I mused over what Hanoi would be like after half a decade – it changed so much during the time I was there - but from the moment we disembarked at No Bai airport, so much felt so familiar, despite everything being so foreign to life back in Australia.
The motorbike and car horns - they seemed to have toned down a little, but still screamed their presence and rightful place on the roads. People eating and drinking, talking, laughing and debating on the streets - an important tradition that seemed to have strengthened rather than waned with a growing middle class. The Old Quarter's bustling streets - with their twisted powerlines and decorated shopfronts that spilled onto the pavements - still holding tight to their artisan heritage.
I had been warned that Hanoi had changed a lot, but in my eyes, it's essential charm and beauty remains firmly in tact. I met people on the streets I used to know. So many special places I used to frequent are still open for business and going strong. And the flavours and smells of Vietnam’s culinary delights - still entice me to take that extra bite and savour the lingering moment when the herbs and spices hit the taste buds.

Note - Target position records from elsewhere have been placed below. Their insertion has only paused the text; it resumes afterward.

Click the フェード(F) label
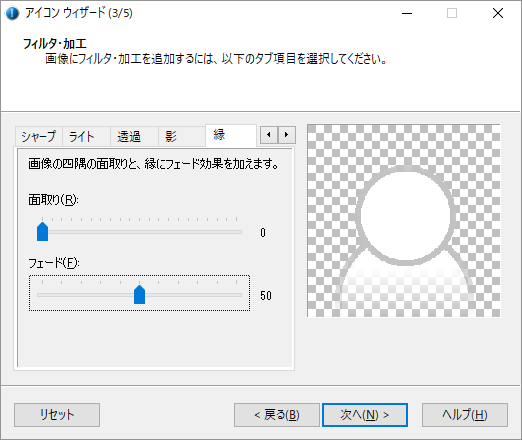 pyautogui.click(x=54, y=263)
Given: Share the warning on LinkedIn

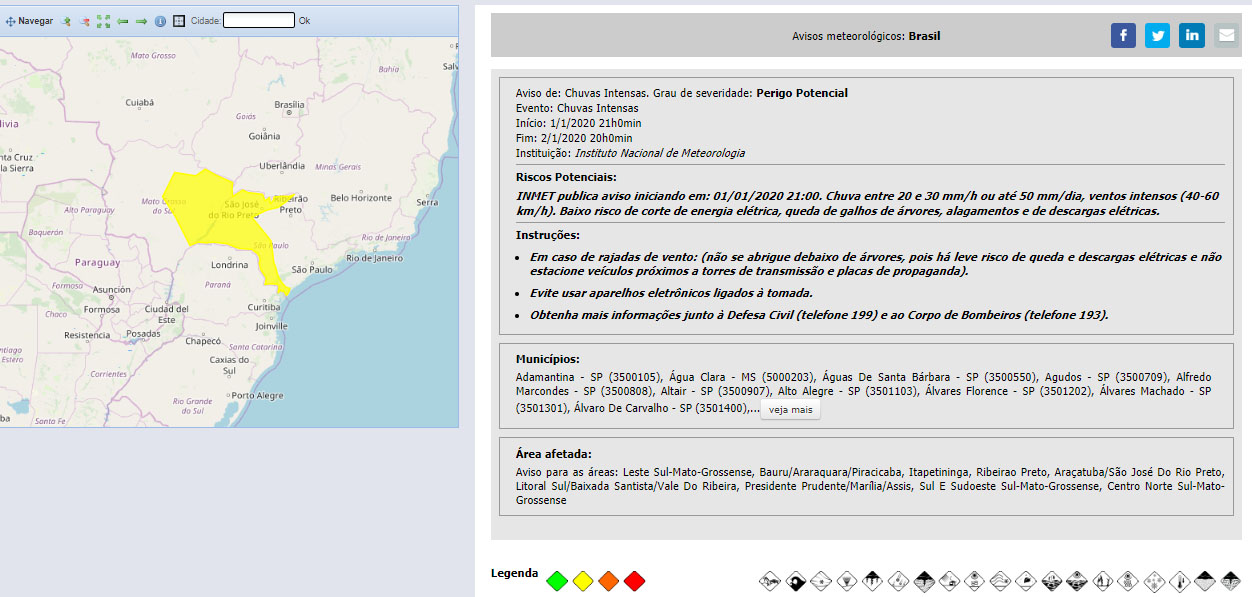Looking at the screenshot, I should [x=1191, y=36].
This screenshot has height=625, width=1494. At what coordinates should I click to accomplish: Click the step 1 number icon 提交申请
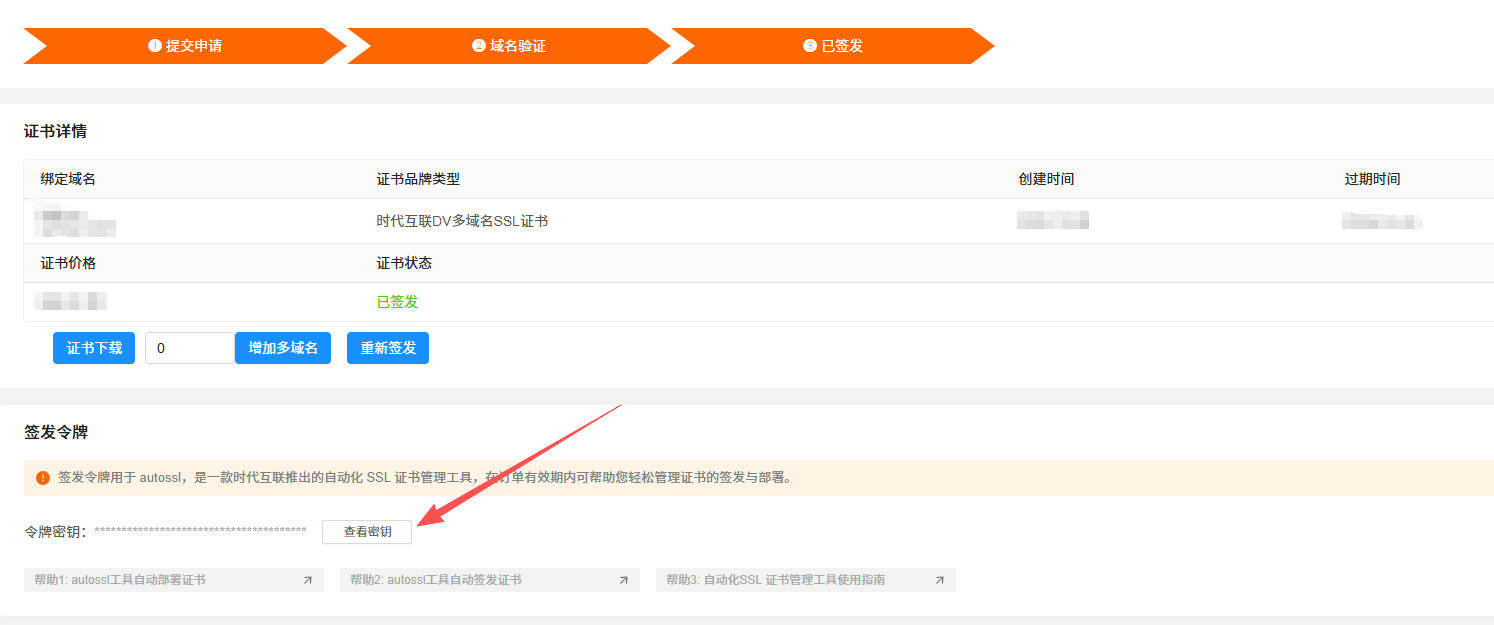pos(155,46)
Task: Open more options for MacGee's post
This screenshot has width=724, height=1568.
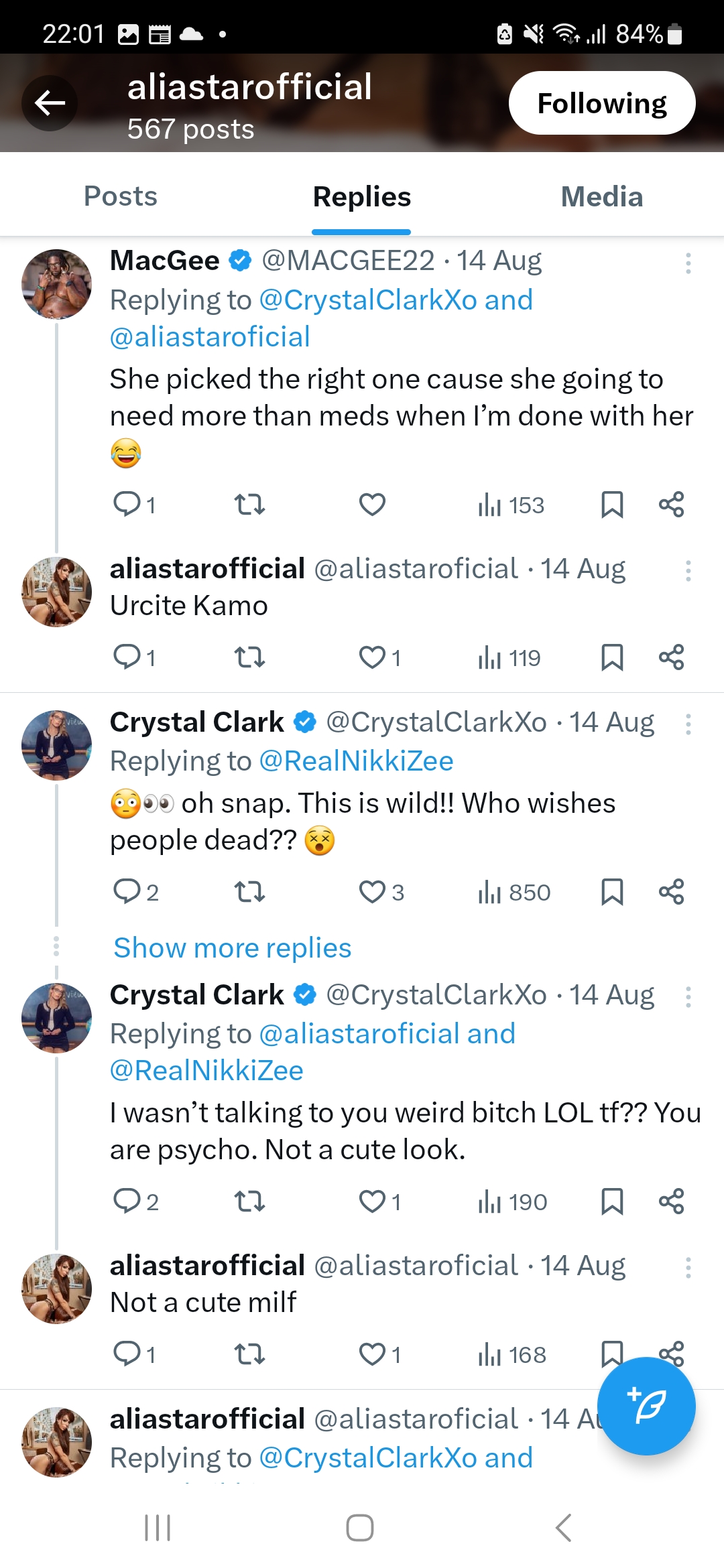Action: pos(688,263)
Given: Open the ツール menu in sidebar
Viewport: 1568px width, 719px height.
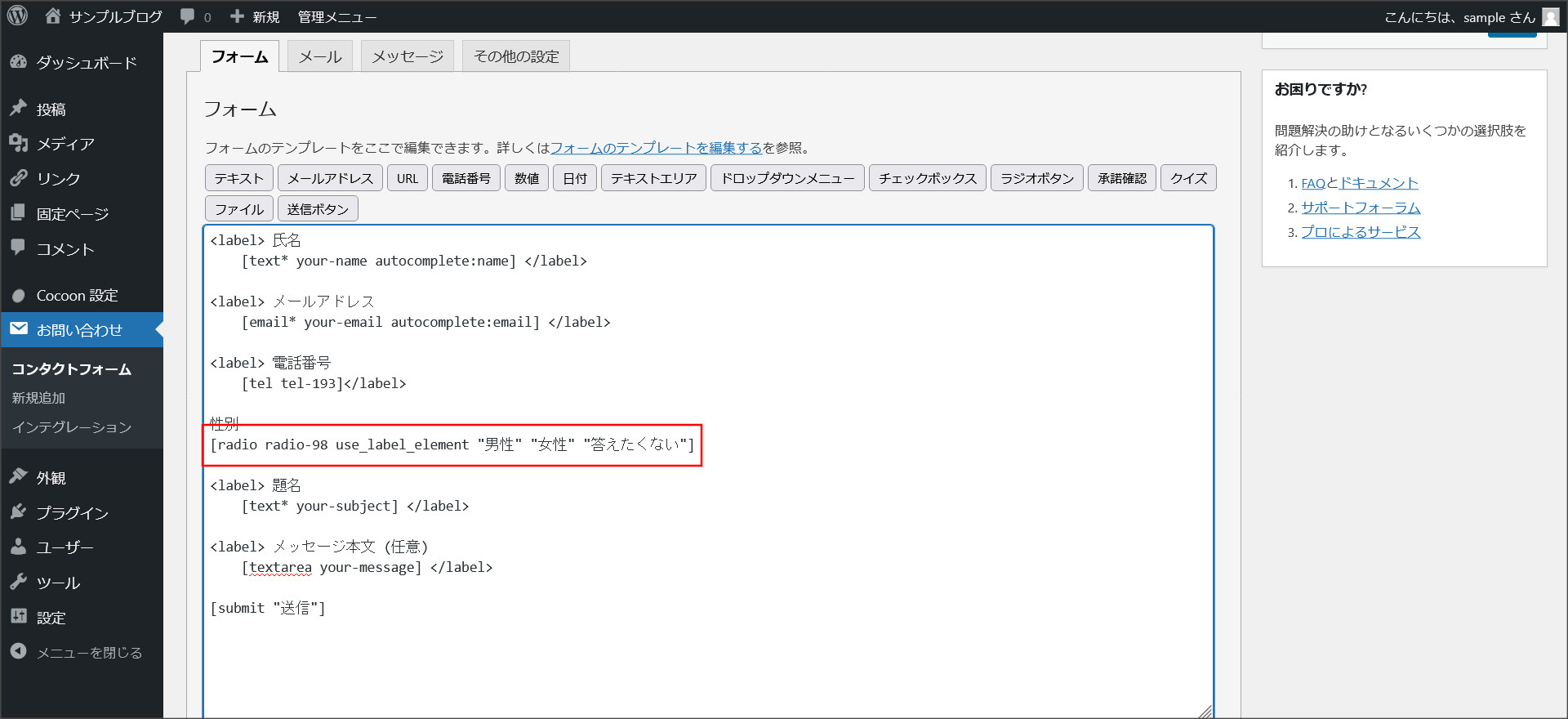Looking at the screenshot, I should click(x=58, y=583).
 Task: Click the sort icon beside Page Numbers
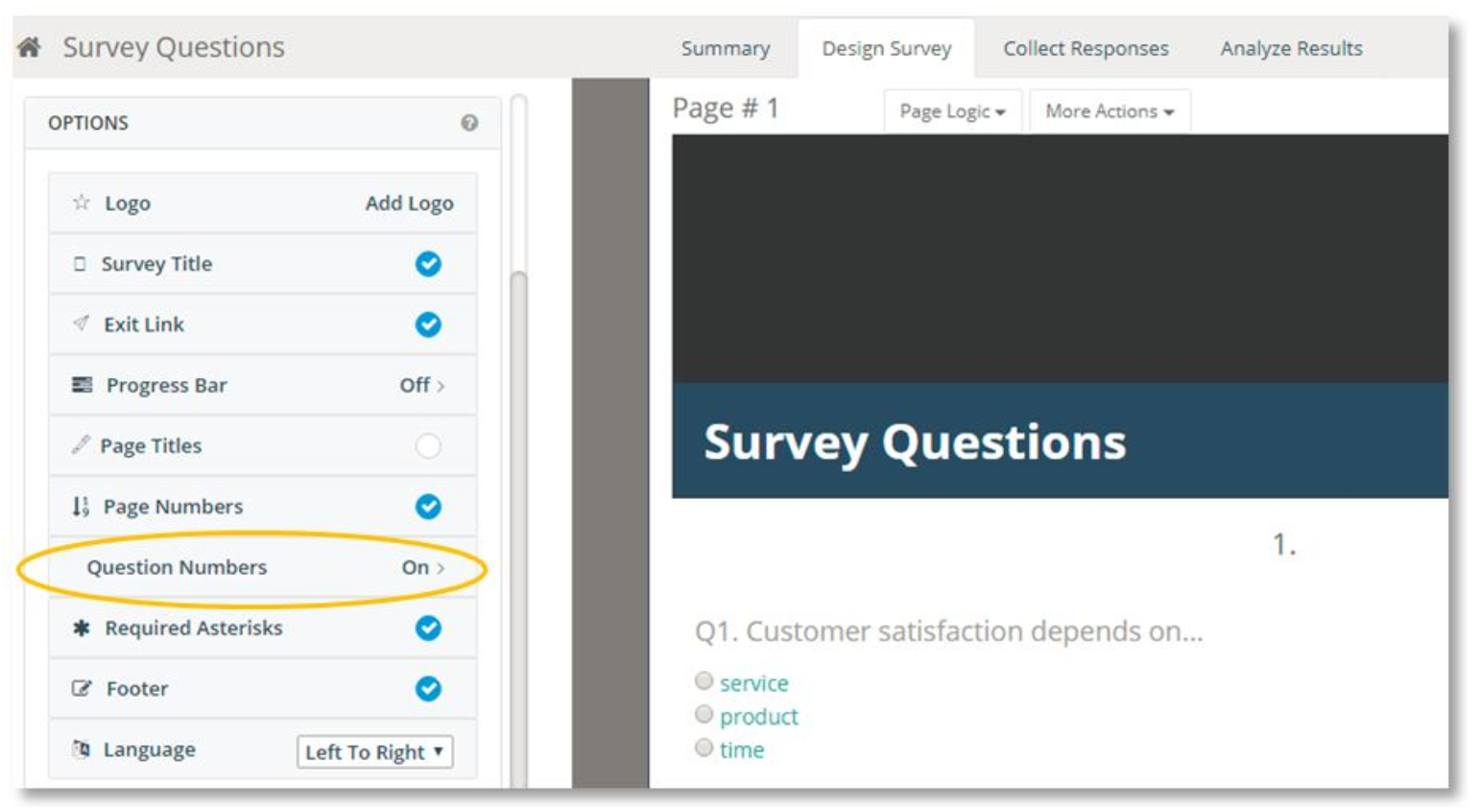coord(81,506)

The deep connection to this incredible city - with its chaos and noise, it's ancient architecture and modernised shops, it's old fruit sellers in conical hats and young hipsters perched on vespas immersed in iphone facebook - pulled me in and swept over me in a giant wave of emotion, engulfing my mind, body and soul.
What a blessing to again walk the streets marked with so many memories - of adventures with friends and colleagues, of beautiful encounters with strangers, of tears of frustration over misunderstandings and miscommunication, of travels to lands near and far.
Hanoi, forever under your spell. Vietnam, forever in my heart.